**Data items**
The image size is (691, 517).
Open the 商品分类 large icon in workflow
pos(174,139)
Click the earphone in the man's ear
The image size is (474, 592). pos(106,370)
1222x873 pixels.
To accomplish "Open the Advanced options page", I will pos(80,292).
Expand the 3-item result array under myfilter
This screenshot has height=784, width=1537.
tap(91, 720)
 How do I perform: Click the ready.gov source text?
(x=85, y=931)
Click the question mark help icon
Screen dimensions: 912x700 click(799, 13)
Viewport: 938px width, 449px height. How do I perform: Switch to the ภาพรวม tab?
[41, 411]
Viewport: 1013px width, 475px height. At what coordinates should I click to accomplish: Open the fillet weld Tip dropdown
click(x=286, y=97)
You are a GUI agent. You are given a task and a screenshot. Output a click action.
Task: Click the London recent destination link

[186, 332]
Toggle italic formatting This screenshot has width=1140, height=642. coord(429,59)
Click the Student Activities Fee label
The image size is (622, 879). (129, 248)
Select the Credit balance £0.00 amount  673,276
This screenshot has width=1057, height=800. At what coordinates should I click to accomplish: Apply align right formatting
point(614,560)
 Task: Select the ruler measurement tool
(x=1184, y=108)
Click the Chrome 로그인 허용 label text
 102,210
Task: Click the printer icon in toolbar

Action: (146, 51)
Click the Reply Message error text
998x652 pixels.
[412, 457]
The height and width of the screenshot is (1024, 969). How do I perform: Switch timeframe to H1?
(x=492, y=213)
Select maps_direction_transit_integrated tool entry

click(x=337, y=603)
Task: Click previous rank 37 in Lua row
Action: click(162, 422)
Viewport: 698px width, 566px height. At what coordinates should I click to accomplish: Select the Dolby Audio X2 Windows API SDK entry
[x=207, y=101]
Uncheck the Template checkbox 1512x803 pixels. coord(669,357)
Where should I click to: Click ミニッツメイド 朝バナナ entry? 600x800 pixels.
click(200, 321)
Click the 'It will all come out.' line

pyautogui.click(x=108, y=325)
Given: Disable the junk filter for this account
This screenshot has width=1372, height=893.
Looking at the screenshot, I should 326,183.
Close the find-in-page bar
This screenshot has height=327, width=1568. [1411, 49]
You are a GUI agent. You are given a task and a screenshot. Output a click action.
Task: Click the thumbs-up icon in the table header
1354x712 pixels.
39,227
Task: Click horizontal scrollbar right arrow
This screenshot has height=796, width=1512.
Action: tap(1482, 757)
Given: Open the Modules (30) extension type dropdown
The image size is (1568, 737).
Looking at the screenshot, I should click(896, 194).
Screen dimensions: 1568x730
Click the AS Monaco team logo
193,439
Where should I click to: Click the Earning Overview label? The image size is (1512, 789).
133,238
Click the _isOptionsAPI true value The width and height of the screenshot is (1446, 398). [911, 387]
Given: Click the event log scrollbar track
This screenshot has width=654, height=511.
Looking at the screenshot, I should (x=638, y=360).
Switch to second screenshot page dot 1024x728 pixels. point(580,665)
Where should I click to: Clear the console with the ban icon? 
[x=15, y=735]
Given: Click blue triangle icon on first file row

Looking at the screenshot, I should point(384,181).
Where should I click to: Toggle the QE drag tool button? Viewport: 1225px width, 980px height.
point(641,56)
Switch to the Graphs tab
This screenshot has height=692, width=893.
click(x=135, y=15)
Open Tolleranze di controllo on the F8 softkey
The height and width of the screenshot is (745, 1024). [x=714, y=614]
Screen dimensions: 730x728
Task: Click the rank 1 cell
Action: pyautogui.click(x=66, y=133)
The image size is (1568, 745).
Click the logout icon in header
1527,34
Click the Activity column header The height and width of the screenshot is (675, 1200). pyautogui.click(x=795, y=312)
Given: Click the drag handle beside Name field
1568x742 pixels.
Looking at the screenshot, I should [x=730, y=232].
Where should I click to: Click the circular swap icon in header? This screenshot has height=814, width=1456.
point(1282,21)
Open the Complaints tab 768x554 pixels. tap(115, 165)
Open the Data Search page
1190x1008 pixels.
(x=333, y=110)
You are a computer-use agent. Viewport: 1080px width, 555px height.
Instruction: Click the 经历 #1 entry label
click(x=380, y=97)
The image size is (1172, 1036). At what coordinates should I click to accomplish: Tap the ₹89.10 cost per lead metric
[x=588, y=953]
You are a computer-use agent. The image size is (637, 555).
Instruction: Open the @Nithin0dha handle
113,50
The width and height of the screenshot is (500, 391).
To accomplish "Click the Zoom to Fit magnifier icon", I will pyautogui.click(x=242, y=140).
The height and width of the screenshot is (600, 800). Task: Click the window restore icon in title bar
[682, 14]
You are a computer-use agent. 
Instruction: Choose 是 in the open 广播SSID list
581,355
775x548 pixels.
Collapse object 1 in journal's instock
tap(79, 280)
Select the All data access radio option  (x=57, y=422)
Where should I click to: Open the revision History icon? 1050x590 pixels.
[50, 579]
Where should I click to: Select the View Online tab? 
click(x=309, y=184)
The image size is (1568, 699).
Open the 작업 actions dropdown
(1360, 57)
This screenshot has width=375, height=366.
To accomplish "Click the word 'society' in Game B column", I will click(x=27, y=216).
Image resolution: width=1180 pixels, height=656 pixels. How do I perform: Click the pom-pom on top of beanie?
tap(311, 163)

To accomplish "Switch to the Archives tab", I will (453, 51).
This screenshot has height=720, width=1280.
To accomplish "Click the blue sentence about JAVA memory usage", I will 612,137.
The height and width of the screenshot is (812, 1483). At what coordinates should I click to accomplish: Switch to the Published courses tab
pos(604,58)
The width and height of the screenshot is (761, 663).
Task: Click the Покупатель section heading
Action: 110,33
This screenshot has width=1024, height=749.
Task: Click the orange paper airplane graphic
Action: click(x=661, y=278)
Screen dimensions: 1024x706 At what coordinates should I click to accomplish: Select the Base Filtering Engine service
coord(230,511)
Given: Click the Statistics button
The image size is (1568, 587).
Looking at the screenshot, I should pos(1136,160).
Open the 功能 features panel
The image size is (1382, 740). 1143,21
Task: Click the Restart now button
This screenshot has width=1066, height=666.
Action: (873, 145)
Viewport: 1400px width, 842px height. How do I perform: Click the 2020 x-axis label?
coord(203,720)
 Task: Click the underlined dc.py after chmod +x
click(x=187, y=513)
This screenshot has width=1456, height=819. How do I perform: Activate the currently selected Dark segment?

**Action item**
Where a line of the records contains the word "agent", copy that line.

**Result for this exercise**
You are a GUI agent. You are given a task and a screenshot. Output a click action.
You are a GUI agent. You are given a task and a screenshot. Output a click action.
You are a computer-use agent. Viewport: 1080px width, 555px height.
You are a computer-use agent. The image size is (637, 555).
You are a computer-use agent. 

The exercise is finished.